Trump To Keep Business, Stay Out Of “Operations"

The president-elect announced that he'd be holding a news conference with his children on Dec. 15.

Donald Trump said in a series of tweets Wednesday morning that he will be removing himself from "business operations" of the Trump Organization in order to focus on the presidency.

While the president-elect said that he would no longer be involved in the business operations, he did not say anything about exiting ownership of the companies, meaning he could still maintain a financial interest.

This personal financial interest in his businesses "will sometimes conflict with the public interest and constantly raise questions," Norman Elsen, President Barack Obama's chief ethics lawyer, and Richard Painter, George W. Bush's ethics lawyer, said in a joint statement Wednesday.

He announced that he would discuss the matter in a news conference alongside his children on Dec. 15.

Although he said it was not mandated by law that he leave the company, he thinks it is "visually important" to not have any conflicts of interest with his businesses.

Last week in an interview with the New York Times, however, he said that the "president can't have a conflict of interest."

"In theory, I could run my business perfectly and then run the country perfectly," he said.

However, as reflected in his tweets Wednesday, Trump said that the presidency is a "far more important task" and he wants to "fully focus" on "making America great again."

I will be holding a major news conference in New York City with my children on December 15 to discuss the fact that I will be leaving my ...

great business in total in order to fully focus on running the country in order to MAKE AMERICA GREAT AGAIN! While I am not mandated to ....

do this under the law, I feel it is visually important, as President, to in no way have a conflict of interest with my various businesses..

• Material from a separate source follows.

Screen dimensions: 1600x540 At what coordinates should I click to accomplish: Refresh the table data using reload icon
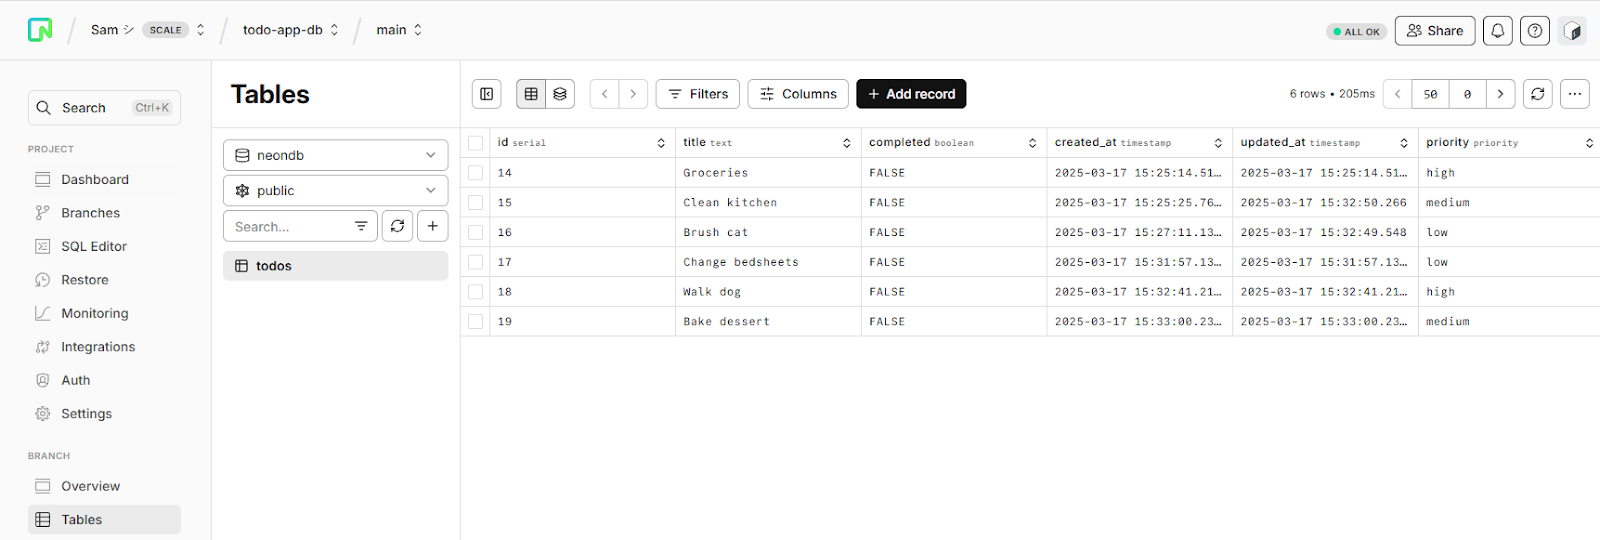1538,94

Hence, legal documents are being crafted which take me completely out of business operations. The Presidency is a far more important task!

Trump’s announcement comes amid news of his various meetings with international business tycoons and continued questions about the role his children would play in his fiscal endeavors since he was elected.

Ivanka Trump — who, along with some of her siblings, is expected to run her father’s business — had joined the president-elect in a meeting with Japanese Prime Minister Shinzo Abe on Nov. 17.

A photo showing Ivanka and her husband Jared Kushner in the room was the first solid indication of her potential participation in her father’s business plans.

Two days later, the president-elect met with three Indian business leaders who have begun to build a Trump-branded apartment near Mumbai. Trump’s children reportedly attended that meeting as well.

Although the Trump administration insisted that the meeting was an informal one intended to allow the businessmen to congratulate Trump on his presidential win, the meeting at Trump Tower in New York City refueled concerns about Trump’s fiscal and political conflicts of interest.

That same week, Trump invited approximately 100 foreign diplomats to the $212 million Trump International Hotel in Washington, DC, to discuss, among other matters, possibly renting out space there in the future. One Middle Eastern diplomat told the Washington Post that while many of them had avoided the space during the campaign for fear of a Clinton backlash, “all the delegations will go there” now.

Other officials expressed concern that staying at the hotel could lead to suspicions of Trump attempting to “buy” them.

Nevertheless, several congressional Republicans have said that they believe Trump and his administration will rightly sort out his business interests once he is sworn in. They have also urged Democrats — who have already called upon the Committee on Oversight and Government Reform to investigate these potential conflicts of interest — to give the president-elect time.